-- Start Records for the exercise --

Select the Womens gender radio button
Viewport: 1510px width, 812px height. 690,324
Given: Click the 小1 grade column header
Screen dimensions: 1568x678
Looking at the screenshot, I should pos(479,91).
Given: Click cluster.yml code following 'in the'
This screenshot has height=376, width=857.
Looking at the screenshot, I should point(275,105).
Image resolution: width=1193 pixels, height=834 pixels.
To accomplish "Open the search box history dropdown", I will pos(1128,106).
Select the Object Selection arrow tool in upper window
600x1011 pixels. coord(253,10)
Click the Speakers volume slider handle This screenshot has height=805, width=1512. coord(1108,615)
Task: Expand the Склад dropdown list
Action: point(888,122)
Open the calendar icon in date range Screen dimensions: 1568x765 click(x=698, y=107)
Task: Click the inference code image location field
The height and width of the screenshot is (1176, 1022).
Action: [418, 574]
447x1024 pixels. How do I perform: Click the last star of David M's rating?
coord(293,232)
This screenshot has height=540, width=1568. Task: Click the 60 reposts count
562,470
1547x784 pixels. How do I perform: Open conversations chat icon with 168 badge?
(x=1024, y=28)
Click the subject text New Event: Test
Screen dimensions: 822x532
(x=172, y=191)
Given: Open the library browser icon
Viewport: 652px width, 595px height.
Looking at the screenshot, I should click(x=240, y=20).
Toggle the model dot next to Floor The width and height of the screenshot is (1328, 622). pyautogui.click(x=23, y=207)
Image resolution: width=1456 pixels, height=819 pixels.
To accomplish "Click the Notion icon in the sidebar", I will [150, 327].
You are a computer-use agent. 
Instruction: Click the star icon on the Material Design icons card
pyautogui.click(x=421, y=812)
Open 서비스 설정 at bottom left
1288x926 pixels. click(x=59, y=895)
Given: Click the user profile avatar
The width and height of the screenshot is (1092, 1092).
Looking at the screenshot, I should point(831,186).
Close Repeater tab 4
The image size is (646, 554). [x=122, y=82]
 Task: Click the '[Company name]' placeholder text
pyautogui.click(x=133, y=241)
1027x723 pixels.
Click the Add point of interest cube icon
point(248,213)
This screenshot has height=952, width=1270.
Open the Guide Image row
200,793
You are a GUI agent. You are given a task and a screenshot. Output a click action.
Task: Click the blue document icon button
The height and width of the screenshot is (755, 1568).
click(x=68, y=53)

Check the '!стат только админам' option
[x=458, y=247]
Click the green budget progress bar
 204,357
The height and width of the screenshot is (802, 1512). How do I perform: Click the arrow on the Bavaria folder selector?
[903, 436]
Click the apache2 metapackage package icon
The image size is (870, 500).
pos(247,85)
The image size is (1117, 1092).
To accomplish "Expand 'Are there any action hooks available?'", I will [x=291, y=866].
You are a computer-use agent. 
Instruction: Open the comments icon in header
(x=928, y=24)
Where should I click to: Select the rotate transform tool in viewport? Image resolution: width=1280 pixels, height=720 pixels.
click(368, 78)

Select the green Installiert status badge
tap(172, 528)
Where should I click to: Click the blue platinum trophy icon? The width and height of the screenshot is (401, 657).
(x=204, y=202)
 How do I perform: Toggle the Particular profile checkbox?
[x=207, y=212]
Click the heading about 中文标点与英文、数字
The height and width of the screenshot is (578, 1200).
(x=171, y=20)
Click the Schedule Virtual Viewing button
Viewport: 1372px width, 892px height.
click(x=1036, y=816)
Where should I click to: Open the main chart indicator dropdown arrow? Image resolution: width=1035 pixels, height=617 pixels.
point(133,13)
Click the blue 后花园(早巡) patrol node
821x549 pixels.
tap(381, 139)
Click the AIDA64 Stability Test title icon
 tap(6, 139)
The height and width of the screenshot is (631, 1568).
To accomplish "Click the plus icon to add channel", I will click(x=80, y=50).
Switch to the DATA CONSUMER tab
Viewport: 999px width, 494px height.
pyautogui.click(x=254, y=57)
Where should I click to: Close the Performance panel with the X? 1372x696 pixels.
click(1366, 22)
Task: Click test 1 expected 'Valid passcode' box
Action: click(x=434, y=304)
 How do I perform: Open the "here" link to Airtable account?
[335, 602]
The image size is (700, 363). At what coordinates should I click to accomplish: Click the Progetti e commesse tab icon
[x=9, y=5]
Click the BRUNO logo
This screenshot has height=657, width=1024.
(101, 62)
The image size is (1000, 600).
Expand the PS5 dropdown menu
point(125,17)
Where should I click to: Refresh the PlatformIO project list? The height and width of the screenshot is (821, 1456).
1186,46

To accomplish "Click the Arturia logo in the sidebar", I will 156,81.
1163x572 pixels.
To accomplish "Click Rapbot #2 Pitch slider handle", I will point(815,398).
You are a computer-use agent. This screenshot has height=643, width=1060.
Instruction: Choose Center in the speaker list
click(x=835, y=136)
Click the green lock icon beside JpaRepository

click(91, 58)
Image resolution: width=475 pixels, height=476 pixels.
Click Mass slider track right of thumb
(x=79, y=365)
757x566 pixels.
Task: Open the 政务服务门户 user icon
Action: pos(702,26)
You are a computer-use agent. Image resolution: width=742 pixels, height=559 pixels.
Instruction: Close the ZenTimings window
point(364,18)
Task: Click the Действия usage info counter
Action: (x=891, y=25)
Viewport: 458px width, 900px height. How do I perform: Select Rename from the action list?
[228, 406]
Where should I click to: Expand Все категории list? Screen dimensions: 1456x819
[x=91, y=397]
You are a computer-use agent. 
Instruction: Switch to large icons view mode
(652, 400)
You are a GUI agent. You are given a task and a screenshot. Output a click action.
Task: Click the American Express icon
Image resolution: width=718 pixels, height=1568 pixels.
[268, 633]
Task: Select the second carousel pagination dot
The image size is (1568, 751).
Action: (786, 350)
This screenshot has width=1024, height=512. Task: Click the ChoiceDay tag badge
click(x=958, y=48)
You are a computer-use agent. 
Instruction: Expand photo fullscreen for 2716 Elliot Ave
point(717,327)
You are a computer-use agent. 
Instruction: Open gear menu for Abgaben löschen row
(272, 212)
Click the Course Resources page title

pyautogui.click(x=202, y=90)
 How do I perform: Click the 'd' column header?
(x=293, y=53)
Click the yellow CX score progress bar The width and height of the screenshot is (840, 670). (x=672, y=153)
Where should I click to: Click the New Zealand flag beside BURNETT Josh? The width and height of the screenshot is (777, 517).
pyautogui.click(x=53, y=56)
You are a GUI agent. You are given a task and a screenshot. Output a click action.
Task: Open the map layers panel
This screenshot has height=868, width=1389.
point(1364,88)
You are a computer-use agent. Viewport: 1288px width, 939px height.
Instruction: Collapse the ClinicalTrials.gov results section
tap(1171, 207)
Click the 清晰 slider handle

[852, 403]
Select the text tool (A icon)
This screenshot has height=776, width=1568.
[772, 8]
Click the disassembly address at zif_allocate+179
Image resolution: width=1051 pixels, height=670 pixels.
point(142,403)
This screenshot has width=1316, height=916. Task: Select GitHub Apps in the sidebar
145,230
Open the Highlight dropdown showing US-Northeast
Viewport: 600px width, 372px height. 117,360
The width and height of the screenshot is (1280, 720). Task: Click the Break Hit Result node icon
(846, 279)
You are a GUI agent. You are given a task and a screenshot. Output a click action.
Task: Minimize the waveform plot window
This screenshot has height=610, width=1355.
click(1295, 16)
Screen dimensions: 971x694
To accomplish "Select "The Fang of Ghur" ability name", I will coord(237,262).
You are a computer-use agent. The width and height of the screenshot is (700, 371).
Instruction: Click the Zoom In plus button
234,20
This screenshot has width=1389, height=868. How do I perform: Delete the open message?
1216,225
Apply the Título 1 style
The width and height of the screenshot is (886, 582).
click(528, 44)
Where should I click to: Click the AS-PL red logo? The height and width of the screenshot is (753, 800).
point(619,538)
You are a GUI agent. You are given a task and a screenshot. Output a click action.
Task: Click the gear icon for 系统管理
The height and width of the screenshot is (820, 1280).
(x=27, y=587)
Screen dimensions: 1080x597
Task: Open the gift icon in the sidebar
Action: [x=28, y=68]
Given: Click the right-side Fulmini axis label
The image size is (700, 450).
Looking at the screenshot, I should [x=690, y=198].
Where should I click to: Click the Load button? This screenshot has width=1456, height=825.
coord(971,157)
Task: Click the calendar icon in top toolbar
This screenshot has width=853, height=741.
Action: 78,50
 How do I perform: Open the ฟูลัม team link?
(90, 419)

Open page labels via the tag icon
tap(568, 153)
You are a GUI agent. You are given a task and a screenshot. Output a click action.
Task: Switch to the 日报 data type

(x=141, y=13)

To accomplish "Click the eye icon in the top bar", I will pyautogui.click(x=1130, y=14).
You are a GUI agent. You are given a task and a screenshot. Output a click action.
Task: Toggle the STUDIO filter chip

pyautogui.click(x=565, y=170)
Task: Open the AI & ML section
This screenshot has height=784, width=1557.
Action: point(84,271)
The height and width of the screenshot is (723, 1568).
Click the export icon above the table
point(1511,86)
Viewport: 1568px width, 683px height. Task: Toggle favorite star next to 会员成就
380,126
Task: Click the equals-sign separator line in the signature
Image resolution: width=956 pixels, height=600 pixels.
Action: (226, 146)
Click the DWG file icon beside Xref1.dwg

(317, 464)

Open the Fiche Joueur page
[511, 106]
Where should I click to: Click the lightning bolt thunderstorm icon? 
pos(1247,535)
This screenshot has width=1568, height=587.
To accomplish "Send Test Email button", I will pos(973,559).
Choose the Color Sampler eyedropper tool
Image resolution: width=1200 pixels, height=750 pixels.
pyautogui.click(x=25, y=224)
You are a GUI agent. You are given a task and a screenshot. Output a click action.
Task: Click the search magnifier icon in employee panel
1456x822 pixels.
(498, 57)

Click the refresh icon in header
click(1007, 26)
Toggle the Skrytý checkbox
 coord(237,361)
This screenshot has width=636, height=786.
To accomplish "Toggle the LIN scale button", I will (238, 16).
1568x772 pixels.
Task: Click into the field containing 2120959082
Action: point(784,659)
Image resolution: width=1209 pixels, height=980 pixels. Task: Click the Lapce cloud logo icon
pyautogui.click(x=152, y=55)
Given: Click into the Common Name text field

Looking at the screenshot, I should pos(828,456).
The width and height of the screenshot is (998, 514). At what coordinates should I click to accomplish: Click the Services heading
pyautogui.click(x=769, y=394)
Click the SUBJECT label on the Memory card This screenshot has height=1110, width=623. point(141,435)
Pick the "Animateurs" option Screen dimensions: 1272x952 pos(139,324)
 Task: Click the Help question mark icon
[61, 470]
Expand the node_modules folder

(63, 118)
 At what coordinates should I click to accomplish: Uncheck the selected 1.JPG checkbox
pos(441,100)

-- End Records for the exercise --

What you should do: Quote the lines above word for word, from the very first line through the line that contains "Looking at the screenshot, I should point(275,105).", inclusive.

Solution:
Select the Womens gender radio button
Viewport: 1510px width, 812px height. 690,324
Given: Click the 小1 grade column header
Screen dimensions: 1568x678
Looking at the screenshot, I should pos(479,91).
Given: Click cluster.yml code following 'in the'
This screenshot has height=376, width=857.
Looking at the screenshot, I should point(275,105).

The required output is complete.